Top of Exercise text

7.3 Party B shall ensure to abide by basic rights of citizens (such as confidential right) made by the government. Party B shall adequately inform relevant service character and application scope to customers.
7.4 Party A may design, fabricate and register trademark, signal, mark or LOGO for his value-added business, even make market promotion activities. If both parties cooperate to do this, they shall independently sign cooperation agreement about common promotion affairs. Both parties agree that: the purpose of common promotion is to make the value-added business better; the activities shall not invade any party or the third party’s trademark, intellectual property or industrial property rights. If failed, the fault party shall bear all infringement liabilities and any other economic losses, and eliminate any possible negative social effects.
 
Chapter 8  Charging, settlement and charges collection
 
8.1 Charging
8.1.1 Communication fees shall be made by Party A: short message service fees shall be principally made by Party B and approved by Party A. Any price changes (inc. collection mode) shall be approved by Party A.

Bottom of Exercise text

§ Job item
Reproduce the passage of the contract excerpt between "7.3 Party B" and "negative social effects.", inclusive.

Top of Provided data

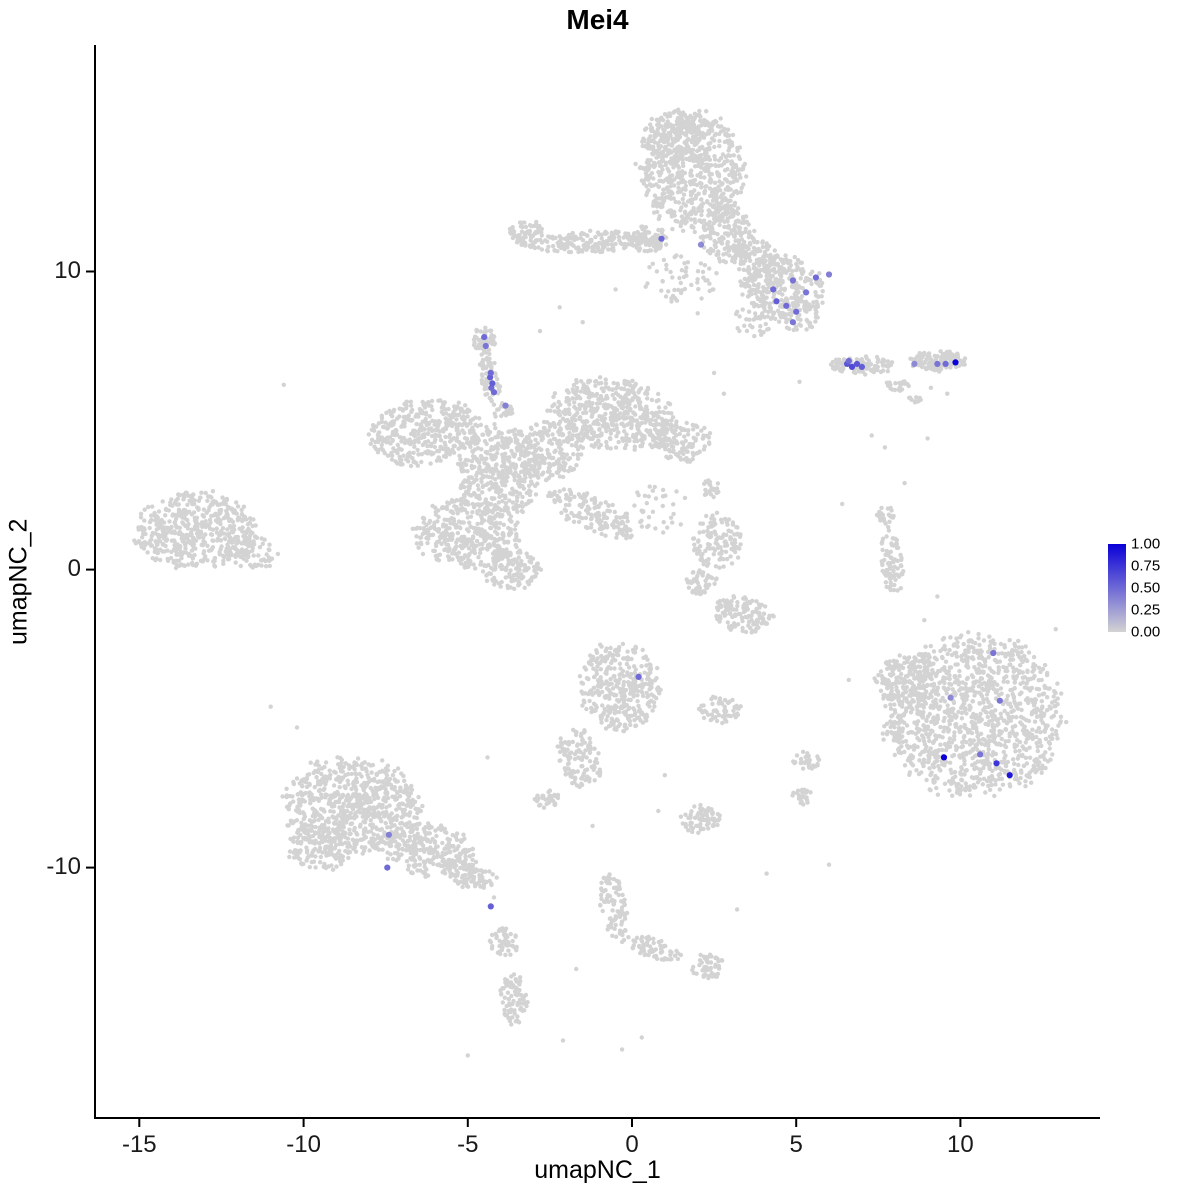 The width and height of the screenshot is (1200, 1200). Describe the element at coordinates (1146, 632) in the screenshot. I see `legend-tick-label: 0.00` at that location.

Bottom of Provided data

§ Solution
7.3 Party B shall ensure to abide by basic rights of citizens (such as confidential right) made by the government. Party B shall adequately inform relevant service character and application scope to customers.
7.4 Party A may design, fabricate and register trademark, signal, mark or LOGO for his value-added business, even make market promotion activities. If both parties cooperate to do this, they shall independently sign cooperation agreement about common promotion affairs. Both parties agree that: the purpose of common promotion is to make the value-added business better; the activities shall not invade any party or the third party’s trademark, intellectual property or industrial property rights. If failed, the fault party shall bear all infringement liabilities and any other economic losses, and eliminate any possible negative social effects.